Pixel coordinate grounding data
* * *

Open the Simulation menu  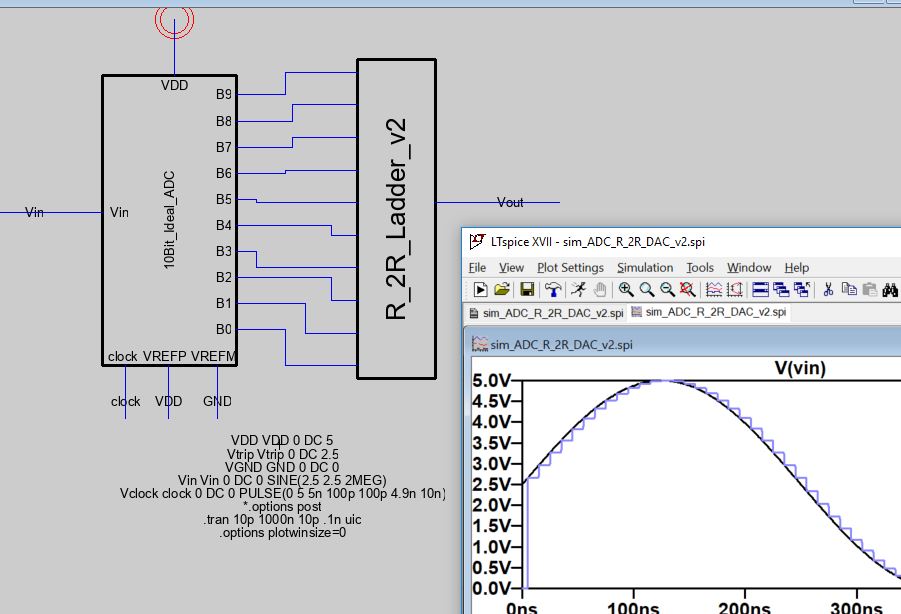click(x=644, y=267)
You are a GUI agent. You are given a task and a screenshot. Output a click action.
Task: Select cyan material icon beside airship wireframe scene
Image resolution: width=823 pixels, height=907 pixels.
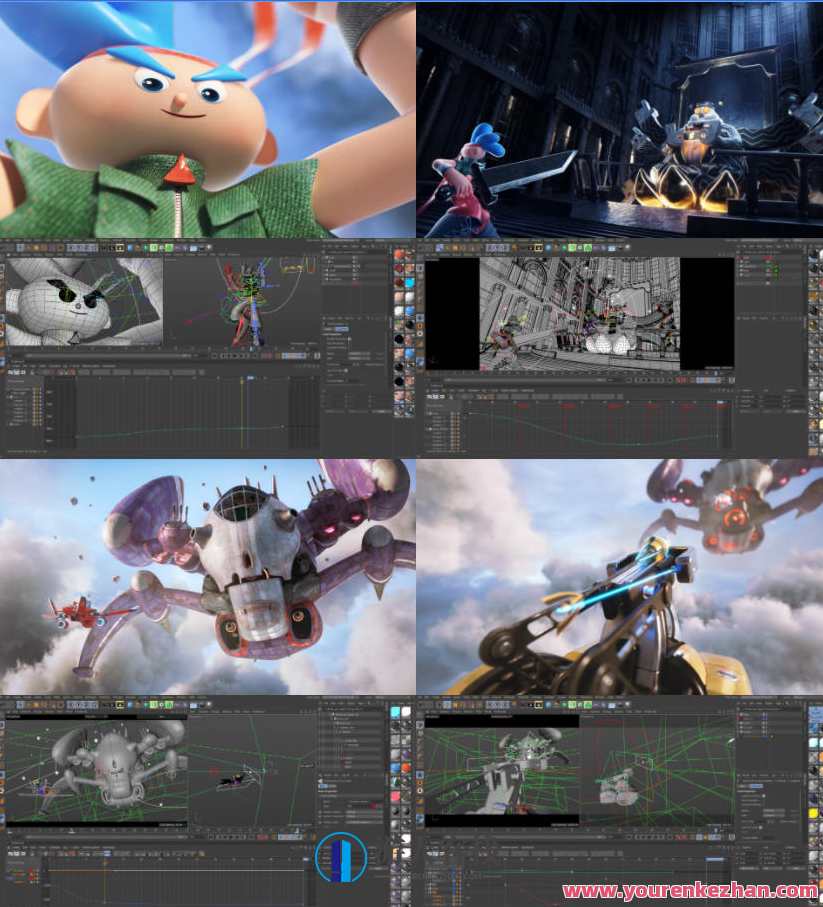pyautogui.click(x=397, y=713)
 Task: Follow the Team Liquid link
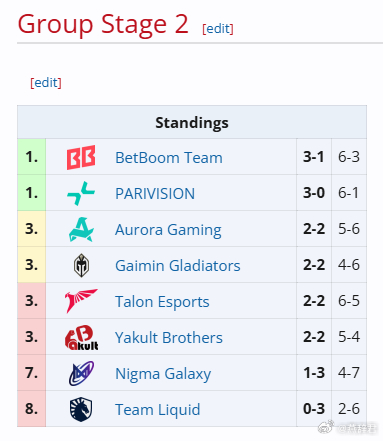point(158,410)
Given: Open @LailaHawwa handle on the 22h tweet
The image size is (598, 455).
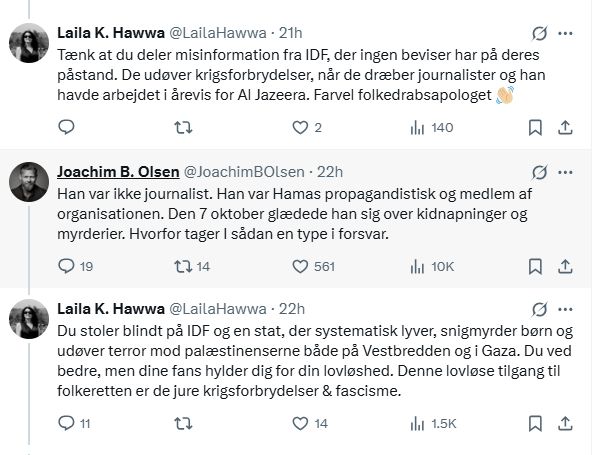Looking at the screenshot, I should point(217,309).
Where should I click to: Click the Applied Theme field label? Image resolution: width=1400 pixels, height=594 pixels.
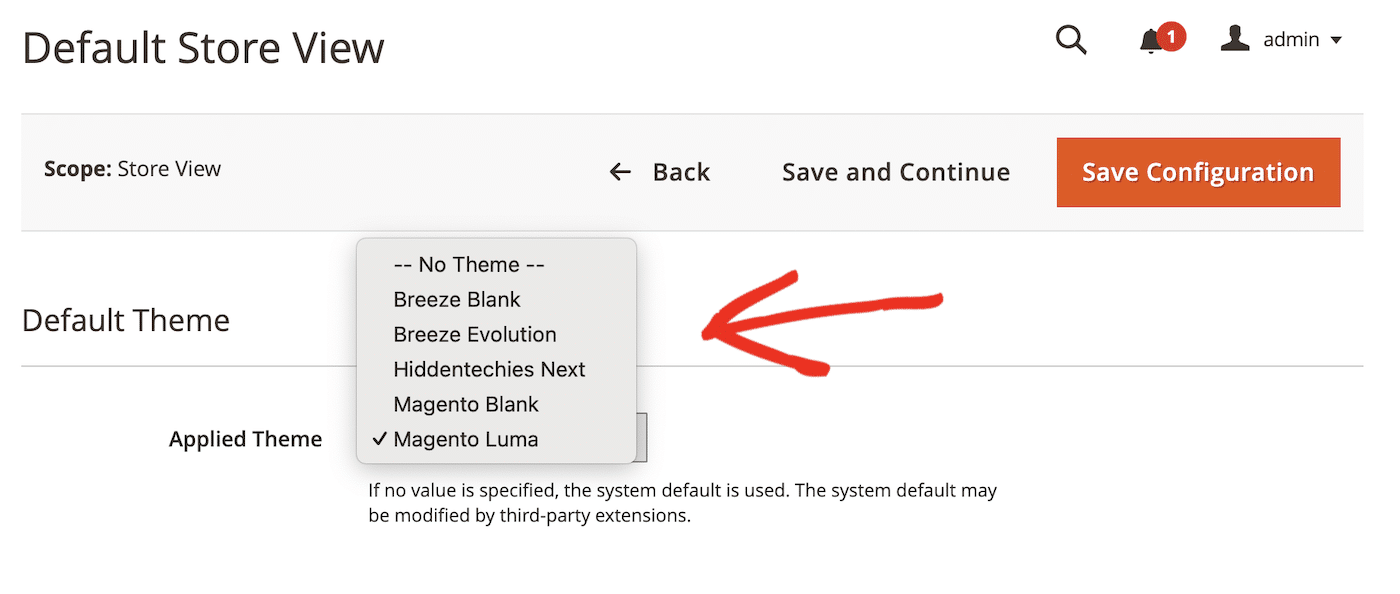click(245, 439)
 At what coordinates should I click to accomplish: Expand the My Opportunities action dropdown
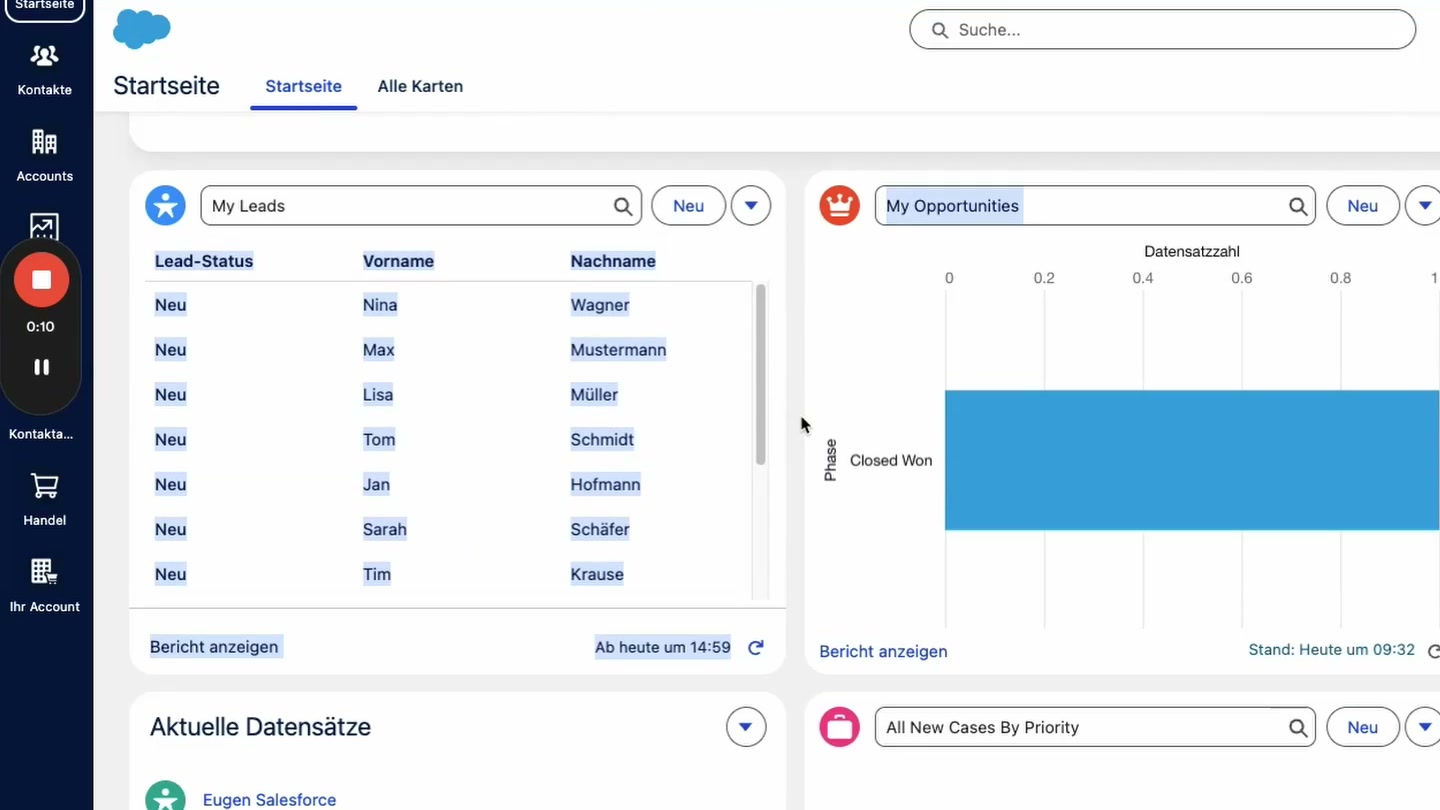point(1424,205)
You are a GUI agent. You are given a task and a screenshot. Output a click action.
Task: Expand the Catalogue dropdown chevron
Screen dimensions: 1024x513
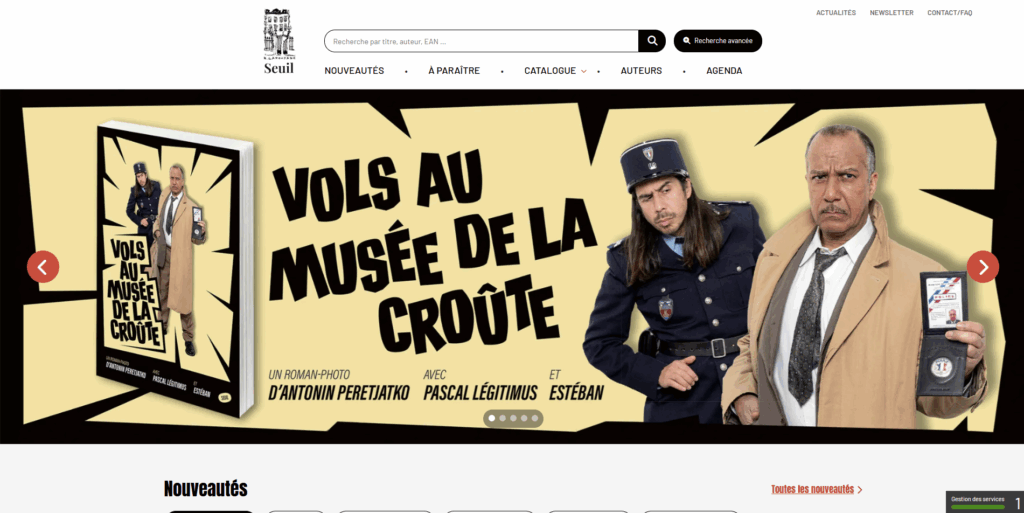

* * *

=== HOW TO COMPLETE THIS TASK ===
What is wanted is an exact copy of the lines from the line with "Given: Open @LailaHawwa" through the end of the records, both ends included, pictures excluded.

=== ANSWER TO THE EXERCISE ===
Given: Open @LailaHawwa handle on the 22h tweet
The image size is (598, 455).
Looking at the screenshot, I should point(217,309).
Where should I click to: Click the Applied Theme field label? Image resolution: width=1400 pixels, height=594 pixels.
click(245, 439)
 At what coordinates should I click to accomplish: Expand the My Opportunities action dropdown
point(1424,205)
You are a GUI agent. You are given a task and a screenshot. Output a click action.
Task: Expand the Catalogue dropdown chevron
Screen dimensions: 1024x513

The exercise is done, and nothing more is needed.